#### WORK ORDER
Filter the listing below down to the lines with the word "Cream" and copy those.

=======

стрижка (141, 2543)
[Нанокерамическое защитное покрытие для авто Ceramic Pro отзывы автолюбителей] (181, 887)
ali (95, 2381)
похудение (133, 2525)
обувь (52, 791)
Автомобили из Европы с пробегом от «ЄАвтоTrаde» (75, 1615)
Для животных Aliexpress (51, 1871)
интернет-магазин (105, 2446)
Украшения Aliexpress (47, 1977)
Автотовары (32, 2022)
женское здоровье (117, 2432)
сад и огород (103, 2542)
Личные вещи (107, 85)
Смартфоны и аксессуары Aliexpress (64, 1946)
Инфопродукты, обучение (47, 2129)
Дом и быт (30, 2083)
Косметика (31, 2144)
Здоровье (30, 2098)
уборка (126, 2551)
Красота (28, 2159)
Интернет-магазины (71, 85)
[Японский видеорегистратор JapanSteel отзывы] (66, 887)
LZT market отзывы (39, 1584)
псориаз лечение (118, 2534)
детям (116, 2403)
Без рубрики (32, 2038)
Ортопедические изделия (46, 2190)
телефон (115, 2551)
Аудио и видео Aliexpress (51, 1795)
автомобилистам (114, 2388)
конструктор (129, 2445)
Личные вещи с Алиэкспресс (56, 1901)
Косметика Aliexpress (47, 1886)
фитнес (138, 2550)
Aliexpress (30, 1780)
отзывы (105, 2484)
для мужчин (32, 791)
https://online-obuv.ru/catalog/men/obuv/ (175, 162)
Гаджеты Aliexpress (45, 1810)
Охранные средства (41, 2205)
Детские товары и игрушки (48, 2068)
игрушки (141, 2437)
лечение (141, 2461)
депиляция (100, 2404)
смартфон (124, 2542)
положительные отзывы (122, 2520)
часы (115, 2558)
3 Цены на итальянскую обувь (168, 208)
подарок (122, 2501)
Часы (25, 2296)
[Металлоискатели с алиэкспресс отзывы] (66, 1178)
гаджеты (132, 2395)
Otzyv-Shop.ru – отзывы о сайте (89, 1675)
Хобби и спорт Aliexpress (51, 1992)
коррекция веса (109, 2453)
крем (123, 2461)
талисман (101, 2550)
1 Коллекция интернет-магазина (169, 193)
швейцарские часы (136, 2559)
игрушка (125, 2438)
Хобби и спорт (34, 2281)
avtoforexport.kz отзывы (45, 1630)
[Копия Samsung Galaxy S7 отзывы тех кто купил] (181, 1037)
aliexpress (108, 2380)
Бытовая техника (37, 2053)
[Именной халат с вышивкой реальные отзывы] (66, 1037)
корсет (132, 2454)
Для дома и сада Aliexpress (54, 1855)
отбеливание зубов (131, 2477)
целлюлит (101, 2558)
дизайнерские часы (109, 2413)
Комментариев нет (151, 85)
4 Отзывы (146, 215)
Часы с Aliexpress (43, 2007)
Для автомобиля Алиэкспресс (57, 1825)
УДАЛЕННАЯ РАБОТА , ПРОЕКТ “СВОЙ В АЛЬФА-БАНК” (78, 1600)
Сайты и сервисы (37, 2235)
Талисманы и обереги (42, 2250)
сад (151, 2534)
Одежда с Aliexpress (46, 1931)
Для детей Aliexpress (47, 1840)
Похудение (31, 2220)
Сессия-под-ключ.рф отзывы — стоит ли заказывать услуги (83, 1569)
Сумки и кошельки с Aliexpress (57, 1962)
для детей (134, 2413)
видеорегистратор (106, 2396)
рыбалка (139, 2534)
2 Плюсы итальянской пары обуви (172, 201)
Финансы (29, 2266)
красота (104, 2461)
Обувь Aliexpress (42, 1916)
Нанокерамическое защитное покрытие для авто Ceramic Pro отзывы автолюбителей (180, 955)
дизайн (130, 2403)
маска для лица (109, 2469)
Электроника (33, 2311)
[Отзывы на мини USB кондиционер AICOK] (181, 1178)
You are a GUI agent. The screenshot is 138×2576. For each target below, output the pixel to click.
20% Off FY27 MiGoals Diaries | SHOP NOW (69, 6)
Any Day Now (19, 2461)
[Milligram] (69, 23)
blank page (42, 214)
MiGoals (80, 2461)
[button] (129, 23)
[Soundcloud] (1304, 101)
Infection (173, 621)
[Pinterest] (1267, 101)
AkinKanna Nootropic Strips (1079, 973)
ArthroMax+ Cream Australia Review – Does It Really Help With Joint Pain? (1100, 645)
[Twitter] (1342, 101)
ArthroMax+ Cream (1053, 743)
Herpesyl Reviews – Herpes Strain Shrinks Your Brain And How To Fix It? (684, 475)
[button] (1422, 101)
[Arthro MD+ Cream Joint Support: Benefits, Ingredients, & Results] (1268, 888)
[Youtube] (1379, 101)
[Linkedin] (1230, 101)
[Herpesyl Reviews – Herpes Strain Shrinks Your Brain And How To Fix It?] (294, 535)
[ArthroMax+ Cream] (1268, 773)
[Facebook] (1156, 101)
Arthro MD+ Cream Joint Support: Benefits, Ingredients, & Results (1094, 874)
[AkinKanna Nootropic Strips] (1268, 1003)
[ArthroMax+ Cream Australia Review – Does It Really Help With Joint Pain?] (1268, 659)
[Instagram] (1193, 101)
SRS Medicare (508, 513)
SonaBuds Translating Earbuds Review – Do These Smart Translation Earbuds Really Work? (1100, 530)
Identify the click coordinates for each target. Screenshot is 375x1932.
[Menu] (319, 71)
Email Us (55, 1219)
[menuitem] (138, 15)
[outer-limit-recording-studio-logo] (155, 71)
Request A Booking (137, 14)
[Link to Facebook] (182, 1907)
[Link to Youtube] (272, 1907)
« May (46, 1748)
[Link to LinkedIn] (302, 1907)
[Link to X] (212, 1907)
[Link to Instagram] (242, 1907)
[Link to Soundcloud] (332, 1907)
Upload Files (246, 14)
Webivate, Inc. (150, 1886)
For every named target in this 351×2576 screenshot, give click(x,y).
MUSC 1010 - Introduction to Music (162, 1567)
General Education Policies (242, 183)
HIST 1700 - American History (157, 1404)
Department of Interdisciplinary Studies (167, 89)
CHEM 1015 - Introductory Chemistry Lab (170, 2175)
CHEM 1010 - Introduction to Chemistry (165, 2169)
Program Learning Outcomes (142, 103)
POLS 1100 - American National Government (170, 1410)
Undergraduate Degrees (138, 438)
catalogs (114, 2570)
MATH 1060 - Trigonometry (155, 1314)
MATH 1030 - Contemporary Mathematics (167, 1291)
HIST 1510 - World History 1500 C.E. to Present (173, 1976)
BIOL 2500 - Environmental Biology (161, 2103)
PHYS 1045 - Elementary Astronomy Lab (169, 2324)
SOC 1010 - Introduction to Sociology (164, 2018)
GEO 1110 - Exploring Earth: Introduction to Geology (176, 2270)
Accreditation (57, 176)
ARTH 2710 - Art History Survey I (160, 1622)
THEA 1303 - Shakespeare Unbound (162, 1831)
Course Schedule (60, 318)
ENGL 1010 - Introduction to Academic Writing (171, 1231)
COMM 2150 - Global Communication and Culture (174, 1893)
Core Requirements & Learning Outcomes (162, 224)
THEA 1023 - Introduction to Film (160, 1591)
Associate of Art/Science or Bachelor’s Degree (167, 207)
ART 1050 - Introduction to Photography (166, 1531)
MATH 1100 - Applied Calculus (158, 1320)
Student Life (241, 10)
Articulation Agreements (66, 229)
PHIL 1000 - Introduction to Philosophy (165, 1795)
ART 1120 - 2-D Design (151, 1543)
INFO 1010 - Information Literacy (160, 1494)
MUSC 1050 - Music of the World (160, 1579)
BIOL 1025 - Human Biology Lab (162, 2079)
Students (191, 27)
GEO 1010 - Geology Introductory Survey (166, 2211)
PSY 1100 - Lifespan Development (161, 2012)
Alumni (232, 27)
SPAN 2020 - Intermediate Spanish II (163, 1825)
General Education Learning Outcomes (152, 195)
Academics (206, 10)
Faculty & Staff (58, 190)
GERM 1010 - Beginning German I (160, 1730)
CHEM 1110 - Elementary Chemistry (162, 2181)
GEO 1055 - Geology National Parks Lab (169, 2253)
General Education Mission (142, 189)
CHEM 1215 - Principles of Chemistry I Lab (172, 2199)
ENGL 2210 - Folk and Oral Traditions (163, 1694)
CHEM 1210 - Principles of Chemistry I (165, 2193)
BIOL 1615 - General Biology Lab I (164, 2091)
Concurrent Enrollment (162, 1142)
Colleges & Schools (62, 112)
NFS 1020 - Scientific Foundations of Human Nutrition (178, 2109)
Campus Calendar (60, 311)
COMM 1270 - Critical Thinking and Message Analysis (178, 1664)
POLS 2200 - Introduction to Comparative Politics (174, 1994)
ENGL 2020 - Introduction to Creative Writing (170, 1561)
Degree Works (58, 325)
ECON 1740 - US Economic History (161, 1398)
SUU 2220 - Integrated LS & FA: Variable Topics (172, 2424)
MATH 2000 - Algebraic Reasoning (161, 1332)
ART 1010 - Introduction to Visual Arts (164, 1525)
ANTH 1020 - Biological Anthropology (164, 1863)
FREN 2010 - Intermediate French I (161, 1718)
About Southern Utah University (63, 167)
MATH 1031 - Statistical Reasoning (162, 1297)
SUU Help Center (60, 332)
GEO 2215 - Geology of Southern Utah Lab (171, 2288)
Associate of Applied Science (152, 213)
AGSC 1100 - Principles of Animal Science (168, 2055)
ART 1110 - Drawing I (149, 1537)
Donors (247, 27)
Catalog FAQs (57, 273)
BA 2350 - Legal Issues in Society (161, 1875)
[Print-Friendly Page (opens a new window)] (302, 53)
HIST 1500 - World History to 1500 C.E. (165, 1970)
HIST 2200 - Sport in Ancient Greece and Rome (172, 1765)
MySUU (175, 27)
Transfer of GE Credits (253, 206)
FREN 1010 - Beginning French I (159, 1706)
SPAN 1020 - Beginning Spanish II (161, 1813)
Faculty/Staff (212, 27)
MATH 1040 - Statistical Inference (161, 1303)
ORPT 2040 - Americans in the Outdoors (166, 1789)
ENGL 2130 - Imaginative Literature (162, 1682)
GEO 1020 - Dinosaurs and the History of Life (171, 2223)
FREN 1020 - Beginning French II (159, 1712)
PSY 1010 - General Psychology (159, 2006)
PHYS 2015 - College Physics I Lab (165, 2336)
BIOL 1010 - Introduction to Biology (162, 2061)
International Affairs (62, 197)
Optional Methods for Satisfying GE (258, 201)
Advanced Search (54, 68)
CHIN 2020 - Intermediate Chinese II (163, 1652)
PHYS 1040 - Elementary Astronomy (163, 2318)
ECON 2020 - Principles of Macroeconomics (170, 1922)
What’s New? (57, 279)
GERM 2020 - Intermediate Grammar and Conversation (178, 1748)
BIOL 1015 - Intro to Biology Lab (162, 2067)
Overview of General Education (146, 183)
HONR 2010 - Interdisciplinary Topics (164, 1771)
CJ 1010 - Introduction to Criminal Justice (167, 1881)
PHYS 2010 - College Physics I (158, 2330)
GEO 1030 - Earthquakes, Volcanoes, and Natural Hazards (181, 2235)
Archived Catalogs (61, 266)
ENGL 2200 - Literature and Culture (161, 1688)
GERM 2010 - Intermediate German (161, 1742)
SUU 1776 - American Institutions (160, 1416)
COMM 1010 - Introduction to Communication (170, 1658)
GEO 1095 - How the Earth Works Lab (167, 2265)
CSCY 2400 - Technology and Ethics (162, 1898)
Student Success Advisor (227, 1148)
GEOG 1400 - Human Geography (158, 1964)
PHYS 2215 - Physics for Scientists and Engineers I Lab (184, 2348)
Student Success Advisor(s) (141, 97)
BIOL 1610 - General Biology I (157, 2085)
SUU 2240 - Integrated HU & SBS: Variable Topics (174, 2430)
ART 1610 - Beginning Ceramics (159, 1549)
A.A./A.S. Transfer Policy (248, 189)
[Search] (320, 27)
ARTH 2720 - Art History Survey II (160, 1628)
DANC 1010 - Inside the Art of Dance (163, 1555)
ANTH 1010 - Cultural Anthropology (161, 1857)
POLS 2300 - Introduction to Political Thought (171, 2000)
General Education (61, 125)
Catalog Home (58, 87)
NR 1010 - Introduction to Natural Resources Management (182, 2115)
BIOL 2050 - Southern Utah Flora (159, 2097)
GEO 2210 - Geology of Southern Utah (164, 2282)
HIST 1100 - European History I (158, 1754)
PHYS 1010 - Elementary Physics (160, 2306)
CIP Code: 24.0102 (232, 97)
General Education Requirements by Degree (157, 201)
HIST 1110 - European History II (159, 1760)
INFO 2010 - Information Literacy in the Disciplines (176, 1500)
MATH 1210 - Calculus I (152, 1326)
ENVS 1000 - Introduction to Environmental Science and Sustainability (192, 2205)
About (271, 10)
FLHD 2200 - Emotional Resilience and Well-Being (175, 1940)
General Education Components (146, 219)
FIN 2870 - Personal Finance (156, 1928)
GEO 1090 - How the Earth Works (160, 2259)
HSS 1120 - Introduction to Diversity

=======

#### ANSWER FOR THIS EXERCISE
ArthroMax+ Cream Australia Review – Does It Really Help With Joint Pain? (1100, 645)
ArthroMax+ Cream (1053, 743)
[Arthro MD+ Cream Joint Support: Benefits, Ingredients, & Results] (1268, 888)
[ArthroMax+ Cream] (1268, 773)
Arthro MD+ Cream Joint Support: Benefits, Ingredients, & Results (1094, 874)
[ArthroMax+ Cream Australia Review – Does It Really Help With Joint Pain?] (1268, 659)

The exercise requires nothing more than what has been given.